Turbine maker marketing blades that can be recycled
By Bloomberg NewsNews
Spanish wind-turbine maker Siemens Gamesa Renewable Energy SA is offering customers a blade that’s fully recyclable in an effort to end the practice of sending old turbine parts to landfills.
It’s a development that could become increasingly important as more of the world’s electricity comes from renewables. By 2025, each year some 25,000 metric tons of wind turbine blades will reach the end of their operational life — equivalent to the weight of about 2,000 double-decker buses, according to trade association WindEurope.
While much of a turbine’s parts are already recyclable, mass-produced blades have long ended up in landfills. That’s because the glass and carbon fibres mixed with resin currently used to make most turbine blades can’t be reclaimed.

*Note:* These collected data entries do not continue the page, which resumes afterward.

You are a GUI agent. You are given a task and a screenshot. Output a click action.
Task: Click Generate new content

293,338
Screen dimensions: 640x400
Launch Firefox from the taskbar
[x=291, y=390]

Siemens Gamesa has come up with a new resin that allows the blades to be broken down with no more than heat and acetic acid. The company has already made six 81-metre (266-foot) long recyclable blades at a facility in Aalborg, Denmark.

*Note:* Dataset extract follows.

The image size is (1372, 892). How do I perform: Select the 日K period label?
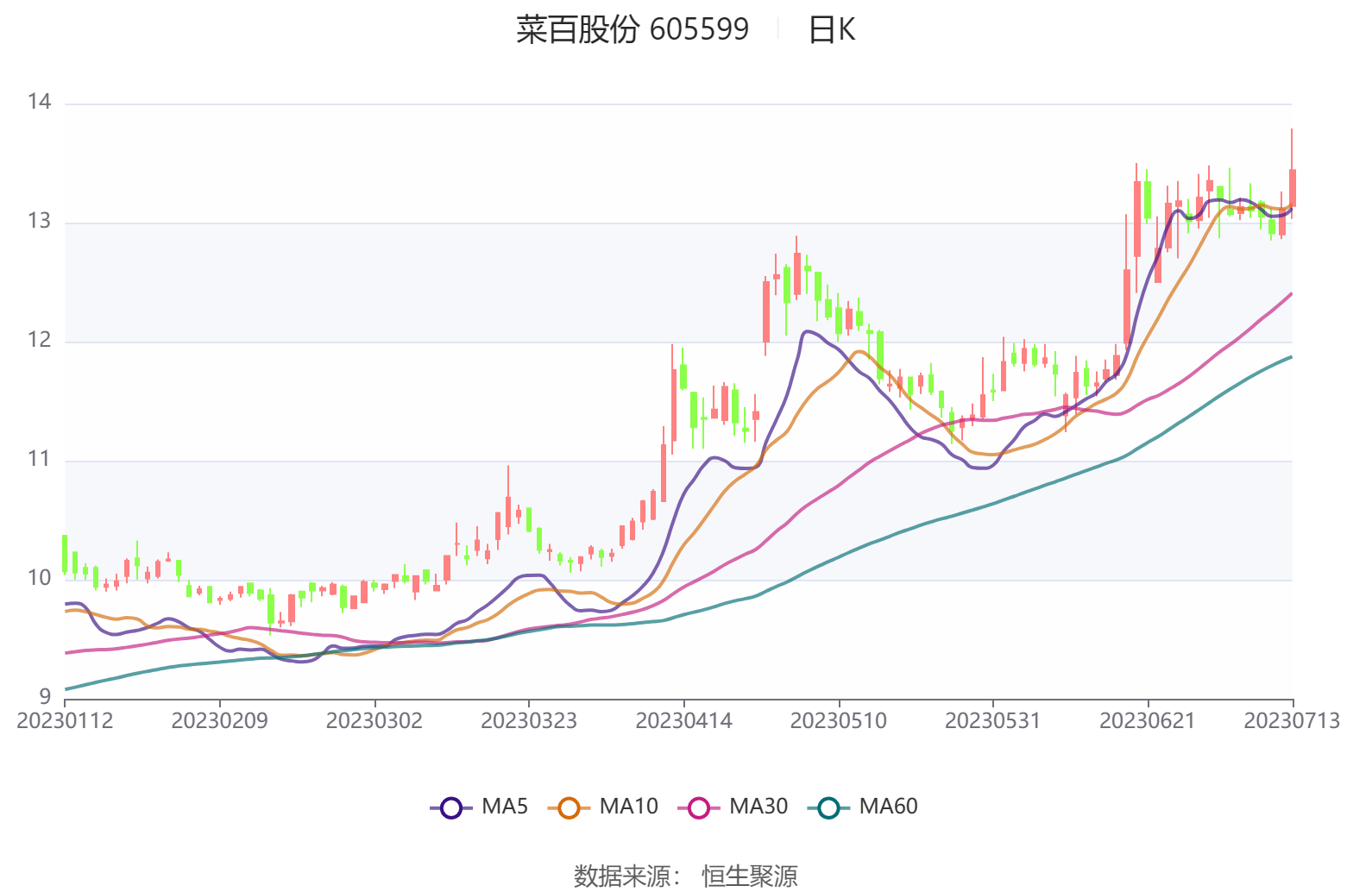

“In terms of strength and durability it’s exactly the same,” said Gregorio Acero, the company’s global head of quality management and health, safety and environment.The drawback for now is cost. Siemens Gamesa said the new blade is more expensive than the conventional one, which could make it a difficult sell at a time when global commodities prices are already pushing up the cost of wind turbines. As the production of the resin is industrialized, the company’s executives expect it to come down in price to be equal with non-recyclable blades.

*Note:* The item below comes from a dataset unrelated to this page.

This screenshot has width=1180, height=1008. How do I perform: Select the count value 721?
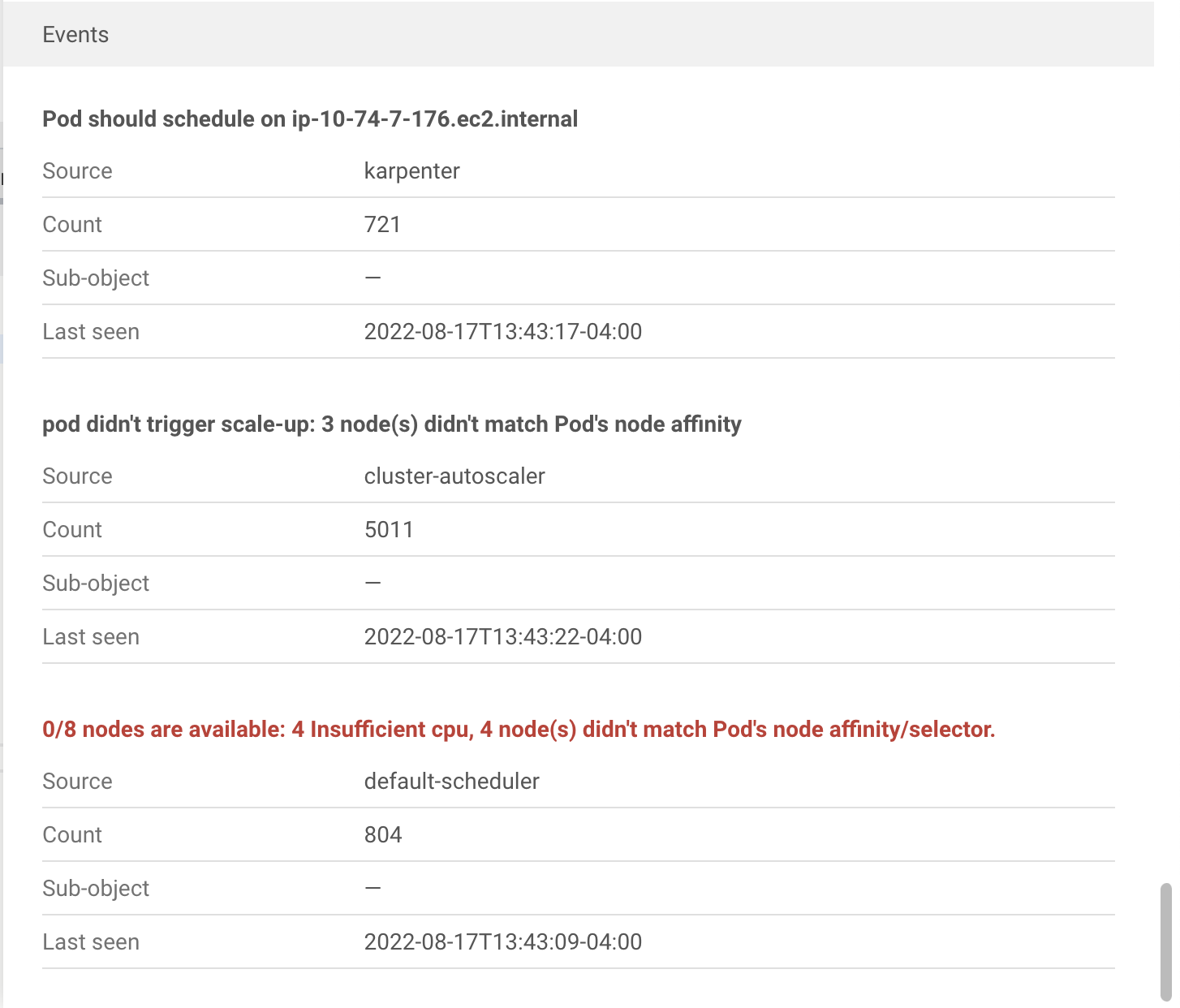coord(382,224)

Eventually many developers in Europe may not have a choice. Countries including Austria, Finland, Germany, and the Netherlands already have bans on sending old blades to landfills, according to WindEurope. The group has called for an EU-wide ban as soon as 2025. Vestas Wind Systems A/S is also working on developing a fully recyclable blade.And while there still isn’t a company that says it would actually do the recycling, there’s plenty of time to figure that part out. Siemens Gamesa’s head of offshore, Marc Becker, said the company expects to sell the first of the blades this year and deliver them in 2024. The wind farm that uses them would then likely stand for at least 25 years before decommissioning.